Le riflessioni al ritorno dal “Viaggio della Memoria” nei campi di concentramento e sterminio

BARBERINO-TAVARNELLE-SAN CASCIANO – Sul filo della Memoria si innestano nuove voci di viaggiatori, giovani e adulti del territorio, che raccontano e rivivono l'esperienza della loro immersione nei luoghi della guerra e della sofferenza.

 

Nuovi testimoni del Chianti che impediranno alla tragicità della guerra e all'orrore dei campi di sterminio nazifascisti di finire nell'oblio, di essere dimenticati o ripercorsi solo attraverso le fredde pagine di un libro di scuola.

 

Sono gli studenti e i rappresentanti istituzionali dei Comuni di Tavarnelle, Barberino Val d'Elsa e San Casciano reduci dal viaggio della Memoria, concluso alcuni giorni fa, organizzato da Aned Firenze con il contributo delle amministrazioni comunali.

 

La delegazione, composta da 220 persone tra cui studenti delle scuole medie del territorio, rappresentanti di associazioni e amministratori pubblici, ha visitato i luoghi della morte: i campi di sterminio tedeschi e austriaci di Dachau, Ebensee, Gusen, Hartheim, Mauthausen e risiera di San Sabba a Trieste.

 

Tra gli altri, il viaggio della Memoria ha visto la partecipazione del sindaco di Tavarnelle Sestilio Dirindelli.

 

“E' stato un viaggio straordinario e ringrazio Aned per l'opportunità offerta ai ragazzi, agli insegnanti, ai colleghi – ha dichiarato il sindaco – tristezza e dolore per la barbarie e la disumanità consumata nei campi di concentramento sono i sentimenti che ci hanno assaliti durante il percorso, quello che mi sono trovato davanti è stato un vero e proprio progetto di morte".

 

"Studiato nei minimi dettagli – ha ricordato – un processo industriale che non si limitava ad eseguire un ordine ma che era dettato da una precisa volontà di morte, un desiderio ossessivo di commettere omicidi.

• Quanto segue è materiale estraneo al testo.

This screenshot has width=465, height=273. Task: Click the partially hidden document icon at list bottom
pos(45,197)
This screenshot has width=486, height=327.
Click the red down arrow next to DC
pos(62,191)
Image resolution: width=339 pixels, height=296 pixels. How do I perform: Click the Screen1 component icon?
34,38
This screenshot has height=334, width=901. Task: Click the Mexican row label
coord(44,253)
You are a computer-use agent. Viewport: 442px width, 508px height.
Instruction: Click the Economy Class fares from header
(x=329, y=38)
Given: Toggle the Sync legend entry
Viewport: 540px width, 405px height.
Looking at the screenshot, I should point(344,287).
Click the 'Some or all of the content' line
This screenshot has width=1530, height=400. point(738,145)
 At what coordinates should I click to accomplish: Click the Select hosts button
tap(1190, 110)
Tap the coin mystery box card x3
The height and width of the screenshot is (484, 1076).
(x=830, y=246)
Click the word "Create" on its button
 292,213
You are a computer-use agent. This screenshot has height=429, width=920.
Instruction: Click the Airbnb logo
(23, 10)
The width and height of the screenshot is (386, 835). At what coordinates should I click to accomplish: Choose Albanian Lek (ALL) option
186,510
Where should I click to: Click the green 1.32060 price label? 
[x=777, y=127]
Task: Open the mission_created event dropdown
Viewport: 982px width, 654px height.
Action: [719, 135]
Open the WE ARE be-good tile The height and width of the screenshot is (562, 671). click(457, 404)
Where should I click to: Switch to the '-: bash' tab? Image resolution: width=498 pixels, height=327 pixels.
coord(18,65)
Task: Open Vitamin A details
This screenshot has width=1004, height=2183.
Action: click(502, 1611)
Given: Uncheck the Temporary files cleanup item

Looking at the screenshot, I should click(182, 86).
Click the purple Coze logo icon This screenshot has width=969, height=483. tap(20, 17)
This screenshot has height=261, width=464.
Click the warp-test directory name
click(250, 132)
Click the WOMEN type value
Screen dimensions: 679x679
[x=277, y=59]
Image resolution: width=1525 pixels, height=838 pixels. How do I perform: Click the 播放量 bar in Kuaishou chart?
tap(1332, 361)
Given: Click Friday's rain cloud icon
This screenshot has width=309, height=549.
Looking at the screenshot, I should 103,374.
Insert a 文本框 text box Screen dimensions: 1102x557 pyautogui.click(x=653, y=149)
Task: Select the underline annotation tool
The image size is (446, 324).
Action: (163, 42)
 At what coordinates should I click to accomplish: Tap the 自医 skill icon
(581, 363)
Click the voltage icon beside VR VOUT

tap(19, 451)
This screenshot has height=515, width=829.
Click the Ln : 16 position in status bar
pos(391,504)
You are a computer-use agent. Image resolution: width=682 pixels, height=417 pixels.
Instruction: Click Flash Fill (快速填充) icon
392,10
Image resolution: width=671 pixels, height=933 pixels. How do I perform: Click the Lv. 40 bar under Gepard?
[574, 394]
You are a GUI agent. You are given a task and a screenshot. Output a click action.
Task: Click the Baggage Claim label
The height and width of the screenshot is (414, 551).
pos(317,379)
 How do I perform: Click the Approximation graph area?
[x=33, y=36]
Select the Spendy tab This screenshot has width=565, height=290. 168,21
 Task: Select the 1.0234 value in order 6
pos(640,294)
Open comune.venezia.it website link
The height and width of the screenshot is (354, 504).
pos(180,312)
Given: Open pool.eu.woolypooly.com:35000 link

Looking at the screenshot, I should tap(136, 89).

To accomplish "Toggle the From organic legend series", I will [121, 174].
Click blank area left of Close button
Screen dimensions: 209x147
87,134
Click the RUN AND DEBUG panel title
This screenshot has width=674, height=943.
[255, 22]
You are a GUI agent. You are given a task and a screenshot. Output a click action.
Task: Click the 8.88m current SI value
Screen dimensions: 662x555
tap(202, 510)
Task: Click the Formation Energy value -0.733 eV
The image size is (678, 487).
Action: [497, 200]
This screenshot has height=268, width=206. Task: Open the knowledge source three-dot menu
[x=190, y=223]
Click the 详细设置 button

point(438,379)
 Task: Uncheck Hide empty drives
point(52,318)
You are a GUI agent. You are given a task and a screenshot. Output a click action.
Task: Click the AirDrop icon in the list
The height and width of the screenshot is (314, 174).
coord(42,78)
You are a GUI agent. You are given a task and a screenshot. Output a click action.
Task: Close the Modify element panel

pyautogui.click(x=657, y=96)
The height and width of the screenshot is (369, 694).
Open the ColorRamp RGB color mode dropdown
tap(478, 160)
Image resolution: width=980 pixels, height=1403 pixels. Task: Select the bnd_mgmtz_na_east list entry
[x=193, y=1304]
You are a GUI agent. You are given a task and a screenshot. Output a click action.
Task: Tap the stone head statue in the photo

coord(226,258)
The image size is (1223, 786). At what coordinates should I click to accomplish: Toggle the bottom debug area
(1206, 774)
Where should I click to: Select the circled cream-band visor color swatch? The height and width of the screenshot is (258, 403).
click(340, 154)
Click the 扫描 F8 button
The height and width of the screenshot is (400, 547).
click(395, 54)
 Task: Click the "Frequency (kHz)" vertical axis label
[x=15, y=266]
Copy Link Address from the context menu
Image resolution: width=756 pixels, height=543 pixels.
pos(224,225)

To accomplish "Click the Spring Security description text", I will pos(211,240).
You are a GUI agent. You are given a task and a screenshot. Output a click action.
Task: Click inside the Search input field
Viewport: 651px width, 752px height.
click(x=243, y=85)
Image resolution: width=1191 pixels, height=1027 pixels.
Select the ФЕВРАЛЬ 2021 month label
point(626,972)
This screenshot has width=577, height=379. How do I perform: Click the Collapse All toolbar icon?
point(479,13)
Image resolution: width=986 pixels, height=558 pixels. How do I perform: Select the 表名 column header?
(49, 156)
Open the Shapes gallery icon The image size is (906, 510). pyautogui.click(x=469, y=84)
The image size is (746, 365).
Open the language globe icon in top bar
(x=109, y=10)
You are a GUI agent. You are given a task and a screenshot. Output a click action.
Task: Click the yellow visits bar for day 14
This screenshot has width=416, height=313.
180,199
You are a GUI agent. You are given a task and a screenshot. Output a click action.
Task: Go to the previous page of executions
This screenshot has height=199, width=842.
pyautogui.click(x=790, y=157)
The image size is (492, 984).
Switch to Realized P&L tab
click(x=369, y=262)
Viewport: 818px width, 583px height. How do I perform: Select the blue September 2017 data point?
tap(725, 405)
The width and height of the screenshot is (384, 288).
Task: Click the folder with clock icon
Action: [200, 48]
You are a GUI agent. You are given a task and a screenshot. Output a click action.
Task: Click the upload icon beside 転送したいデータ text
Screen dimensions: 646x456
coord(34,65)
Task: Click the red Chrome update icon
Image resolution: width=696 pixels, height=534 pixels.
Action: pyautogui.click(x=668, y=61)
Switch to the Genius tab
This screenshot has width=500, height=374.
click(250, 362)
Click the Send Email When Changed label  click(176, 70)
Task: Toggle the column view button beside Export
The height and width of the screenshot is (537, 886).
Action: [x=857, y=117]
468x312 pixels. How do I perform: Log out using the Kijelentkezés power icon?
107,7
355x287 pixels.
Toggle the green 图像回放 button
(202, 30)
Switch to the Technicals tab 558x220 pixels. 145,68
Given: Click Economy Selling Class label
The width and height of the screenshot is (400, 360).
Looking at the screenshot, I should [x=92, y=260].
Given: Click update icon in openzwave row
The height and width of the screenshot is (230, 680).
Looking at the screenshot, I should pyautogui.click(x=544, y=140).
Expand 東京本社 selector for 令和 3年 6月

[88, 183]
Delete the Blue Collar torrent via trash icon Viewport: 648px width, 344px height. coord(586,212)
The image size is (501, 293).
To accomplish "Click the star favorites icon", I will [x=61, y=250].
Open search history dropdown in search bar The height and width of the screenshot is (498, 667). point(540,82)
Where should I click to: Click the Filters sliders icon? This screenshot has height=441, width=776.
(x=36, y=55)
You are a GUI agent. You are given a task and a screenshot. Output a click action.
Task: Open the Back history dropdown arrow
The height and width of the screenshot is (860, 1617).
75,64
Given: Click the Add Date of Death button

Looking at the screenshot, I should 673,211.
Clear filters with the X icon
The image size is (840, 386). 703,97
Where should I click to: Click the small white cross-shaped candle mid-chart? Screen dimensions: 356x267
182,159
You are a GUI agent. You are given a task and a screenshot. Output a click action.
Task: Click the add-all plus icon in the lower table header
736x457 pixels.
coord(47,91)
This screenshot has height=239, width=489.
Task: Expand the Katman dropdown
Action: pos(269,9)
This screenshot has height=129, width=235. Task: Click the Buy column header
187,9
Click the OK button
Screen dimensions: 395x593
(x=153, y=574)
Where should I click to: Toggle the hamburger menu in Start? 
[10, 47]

Fatti terribili anche perché pianificati di cui ho avuto la chiara percezione sia visitando i campi di sterminio sia ascoltando le dolorose testimonianze dei sopravvissuti".

 

"Tenere vivo il ricordo di questo viaggio è un nostro dovere – ha concluso – alla volontà di morte occorre opporre la volontà di bene, la forza di cittadinanza democratica e la speranza che le nuove generazioni non dimentichino, convinti che alla base della vita pubblica di tutti, soprattutto dei cittadini del futuro, debbano esserci democrazia e libertà”.

 

Al viaggio hanno partecipato anche l’assessore di Barberino Antonella Secci e il consigliere comunale di San Casciano Ferdinando Maida.